Maßgabe für den Entwurf war, dass das neue Gebäude zwar repräsentativ, aber nicht opulent wirken sollte. Dieser Spagat rief natürlich immer wieder die Kritiker in
den Ring. Der rote Klinkerbau der sogenannten „Neuen Sachlichkeit“, später als Bauhausstil berühmt, gehorchte der Prämisse: Vorrangig ist die Funktion, alles Überflüssige gilt es wegzulassen. So ist die Fassade von großer Schlichtheit geprägt, einzige Unterbrechungen bilden die große Fenster und eine Dacherhebung. Besonders modern für diese Zeit war das flache Dach.

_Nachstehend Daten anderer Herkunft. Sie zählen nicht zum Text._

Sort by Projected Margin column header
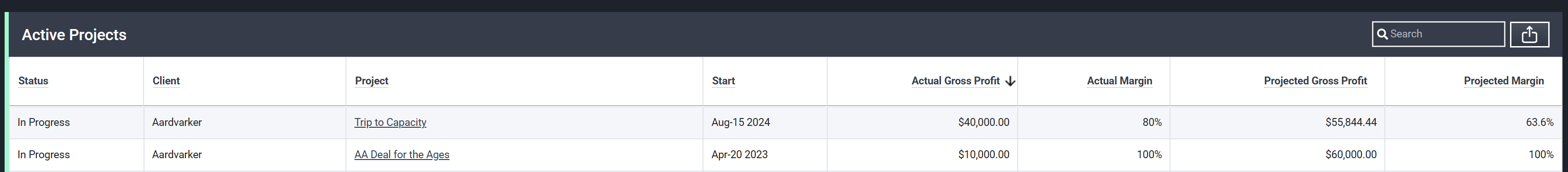Viewport: 1568px width, 172px height. (x=1504, y=81)
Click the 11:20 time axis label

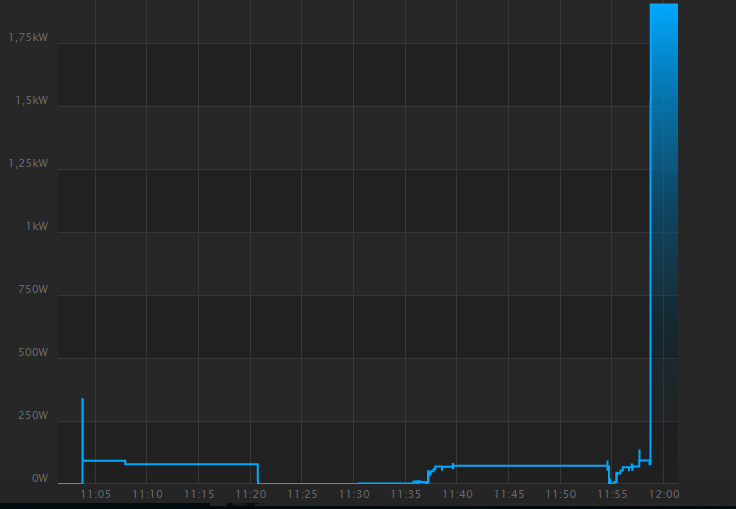(x=250, y=494)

Das neue Verwaltungsgebäude der AOK, der Wirtschaftskrise trotzend, damals modern und wartungsfrei, steht heute unter Denkmalschutz, wodurch einige geplante Veränderungen auch nicht umgesetzt werden konnten.

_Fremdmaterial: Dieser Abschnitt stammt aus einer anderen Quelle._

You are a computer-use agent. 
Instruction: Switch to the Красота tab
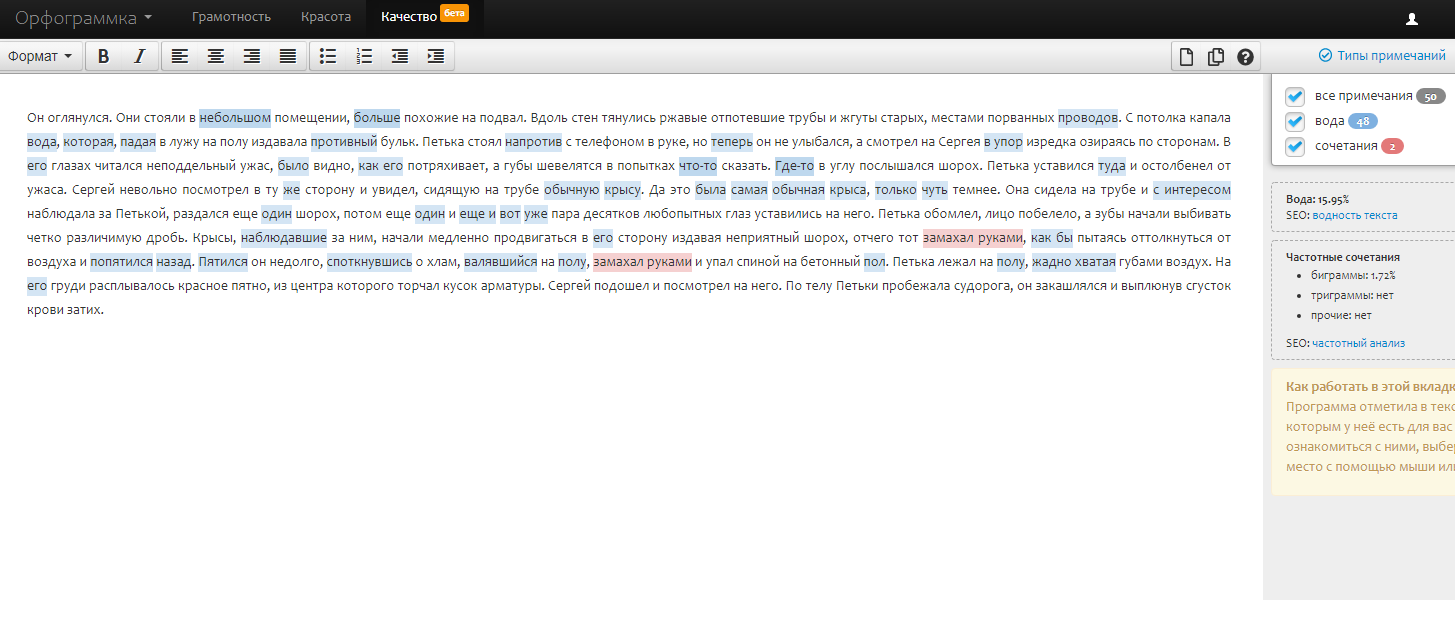326,17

Der Architekt Hugo Eberhardt, der 1907 Direktor der technischen Lehranstalt (heute HfG) wurde, hat neben dem AOK-Gebäude auch das der HfG und viele Frankfurter und Eschborner Schulen gebaut. Als zweiten großen Auftrag realisierte er Wohnblocks für kleines Einkommen an der Waldstraße, die sogenannten „Holzmannblocks“. Auch diese unspektakulären Wohnbauten in drei  Reihen folgen augenscheinlich dem Grundsatz der Sachlichkeit und Schlichtheit und umfassen insgesamt 230 Wohnungen.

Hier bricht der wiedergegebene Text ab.